|
Matt Asay from FOSS firm Alfresco writes on the prediction by Gartner, a noted market research firm, that 80% of commercial software will include elements of open source technology. We're talking about Microsoft Windows...Oracle databases...SAP's ERP suite... Many of these companies already embed open source in their products but don't like to admit it or make noise about it. Market pressures will force them to stop pretending to be the source of all innovation and to "outsource" ever-growing amounts of their R&D resources to mining the best open source has to offer.
I can speak from experience that building on open-source technologies truly does lower the cost of development. Alfresco--the company I work for--went from zero lines of code to a product that had several Fortune 500 customers in just six months. We were able to leverage the strength of open-source projects like Spring, Lucene, and OpenOffice.
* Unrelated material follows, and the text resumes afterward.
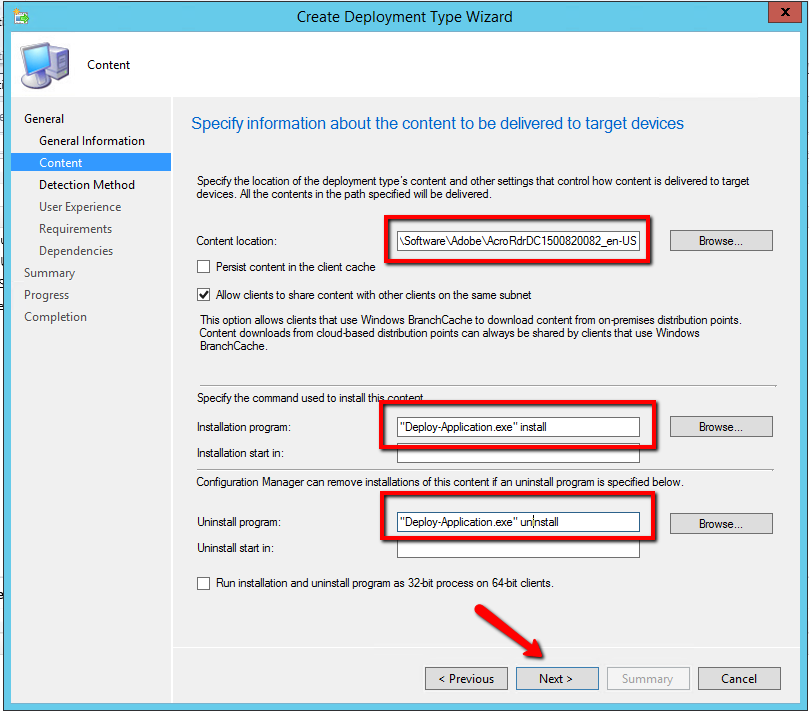Uncheck Allow clients to share content checkbox
This screenshot has width=809, height=711.
click(x=204, y=295)

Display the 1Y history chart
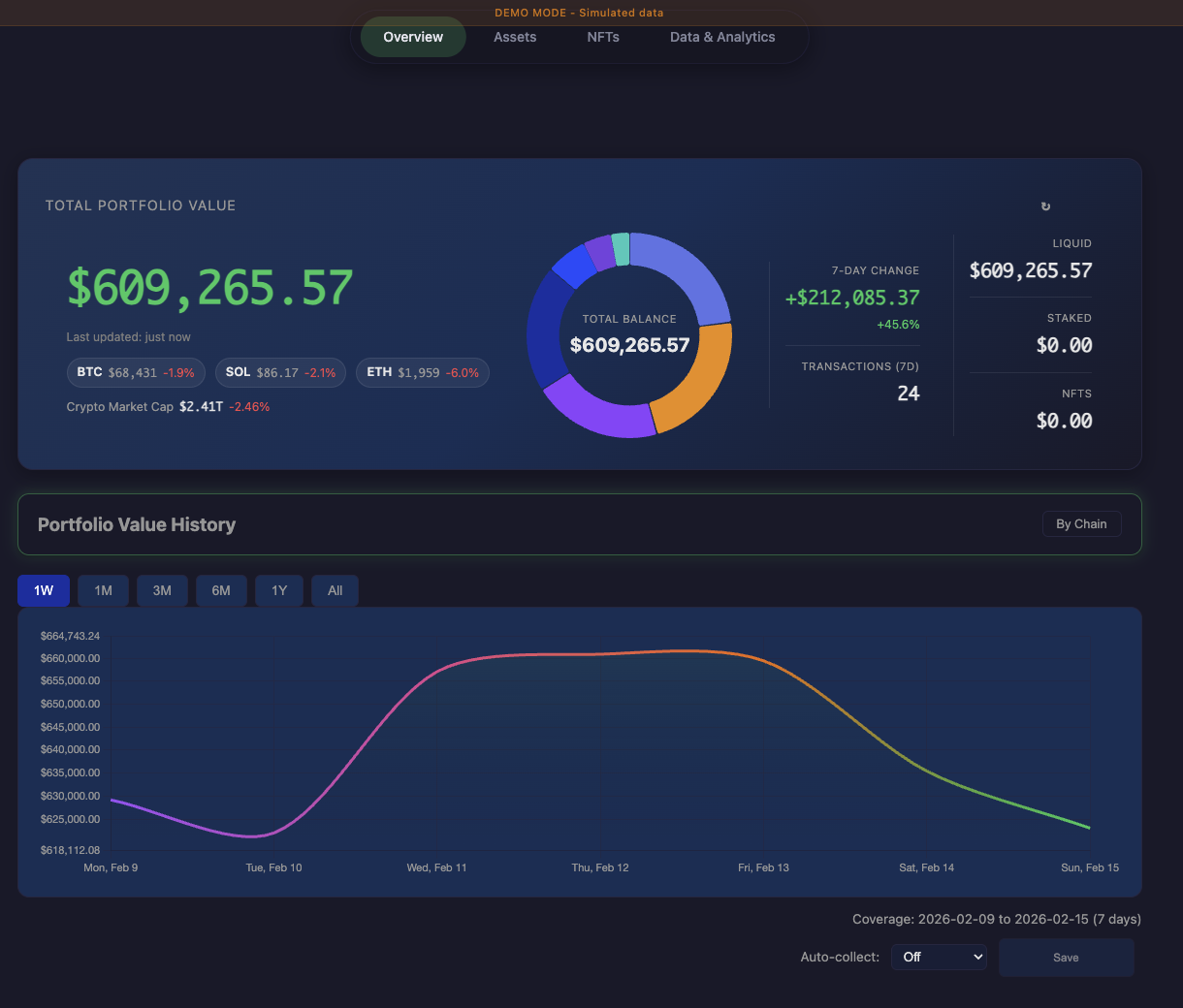279,589
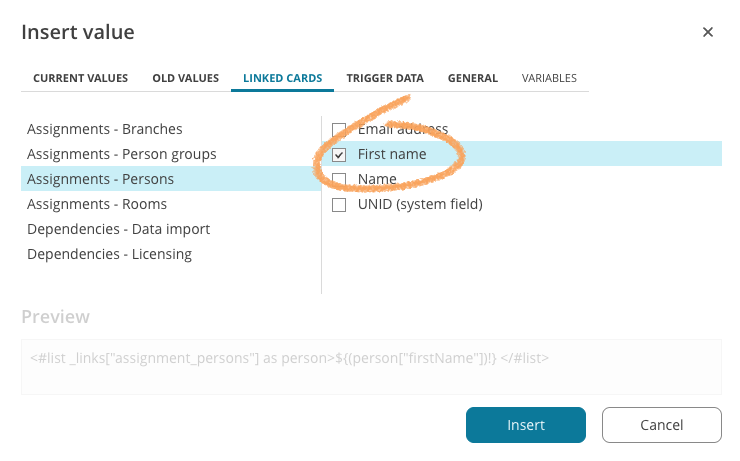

This is what the future looks like: heavy adoption of open source at the core of commercial software so developers can focus on pushing the envelope on innovation, not reinventing wheels that provide no discernible differentiation. I agree with Asay that open source is already embedded in many proprietary products, and that traditional firms benefit from the wide availability of open source technologies. I also agree with Asay that firms should leverage open source as low-cost inputs for incremental product development in areas that will provide them with no competitive advantage. Firms that can, in Asay's words, push the envelop in innovation, should by focusing more on pioneering aspects of commercialization than re-inventing the wheel.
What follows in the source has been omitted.